Initially P.Ans.Mem. 1 n. 1 rejected that position:
The Defendants assert that because Rice is no longer the Superintendent of Police for the City, LeRoy Martin, the current Superintendent, should be substituted as a party. However, the policy being challenged in this suit was apparently rescinded prior to Rice's resignation and Martin's appointment. Robinson v. City of Chicago, 868 F.2d 959, 962 (7th Cir. 1989). In Heller v. Bushey, 759 F.2d 1371 (9th Cir. 1985), rev'd and remanded on other grounds sub nom. City of Los Angeles v. Heller, 475 U.S. 796, 89 L. Ed. 2d 806, 106 S. Ct. 1571 (1986), the Ninth Circuit ruled with respect to a similar claim that "the proper individual defendants in this action are those officials who were in office before or at the time Plaintiff was arrested and who may have adopted a plan or policy authorizing or approving the unconstitutional conduct." Under this principle, Rice, who was Superintendent at the time of Willis' detention and who was responsible for the Chicago Police Department policies then in effect, remains a proper defendant in this suit.

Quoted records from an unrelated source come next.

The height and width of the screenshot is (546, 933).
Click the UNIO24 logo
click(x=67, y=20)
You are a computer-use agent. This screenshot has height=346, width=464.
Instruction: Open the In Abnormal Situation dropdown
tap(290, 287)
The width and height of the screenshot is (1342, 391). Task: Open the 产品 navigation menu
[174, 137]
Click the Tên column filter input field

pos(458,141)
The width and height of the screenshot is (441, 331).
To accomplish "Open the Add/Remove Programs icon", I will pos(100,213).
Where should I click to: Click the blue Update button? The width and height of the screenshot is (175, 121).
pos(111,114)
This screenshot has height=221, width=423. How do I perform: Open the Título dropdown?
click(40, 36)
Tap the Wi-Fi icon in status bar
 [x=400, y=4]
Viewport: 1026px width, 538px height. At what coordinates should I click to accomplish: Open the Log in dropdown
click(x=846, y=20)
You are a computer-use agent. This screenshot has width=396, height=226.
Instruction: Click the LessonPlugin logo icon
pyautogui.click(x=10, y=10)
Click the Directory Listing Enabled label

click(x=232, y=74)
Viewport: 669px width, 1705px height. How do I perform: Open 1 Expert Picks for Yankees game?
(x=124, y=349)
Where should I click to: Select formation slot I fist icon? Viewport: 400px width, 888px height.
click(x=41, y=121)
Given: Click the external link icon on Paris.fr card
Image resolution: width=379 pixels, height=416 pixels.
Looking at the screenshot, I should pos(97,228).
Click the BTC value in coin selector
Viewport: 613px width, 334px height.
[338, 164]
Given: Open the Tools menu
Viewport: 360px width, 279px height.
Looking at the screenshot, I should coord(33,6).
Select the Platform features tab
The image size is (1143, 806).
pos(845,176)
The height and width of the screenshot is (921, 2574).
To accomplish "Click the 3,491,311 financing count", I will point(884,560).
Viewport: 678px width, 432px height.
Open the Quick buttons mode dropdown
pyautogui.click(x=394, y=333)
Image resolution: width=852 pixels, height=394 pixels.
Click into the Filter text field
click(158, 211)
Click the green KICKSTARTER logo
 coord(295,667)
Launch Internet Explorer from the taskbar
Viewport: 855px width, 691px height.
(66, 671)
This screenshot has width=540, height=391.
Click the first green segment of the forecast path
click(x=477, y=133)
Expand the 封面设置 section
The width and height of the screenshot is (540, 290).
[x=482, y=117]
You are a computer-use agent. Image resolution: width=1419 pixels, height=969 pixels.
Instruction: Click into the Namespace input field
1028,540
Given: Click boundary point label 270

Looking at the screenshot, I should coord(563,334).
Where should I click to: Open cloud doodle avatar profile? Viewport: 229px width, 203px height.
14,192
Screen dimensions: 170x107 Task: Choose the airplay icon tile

That view later changed -- a change confirmed both by D. R. Mem. 1 n. 1:
Although plaintiff previously maintained that Fred Rice is still a proper party to this action, defense counsel received a telephone call from plaintiff's counsel on October 12, 1989, in which plaintiff's counsel stated that plaintiff will agree to the substitution of the present Superintendent LeRoy Martin in place of the former Superintendent Fred Rice,
and by Willis' request for summary judgment against Martin rather than Rice in Willis' simultaneously filed P. R. Mem. 13. That moots the contention quoted earlier from P.Ans.Mem. 1 n. 1, and this Court has therefore ordered the automatic substitution of Martin for Rice.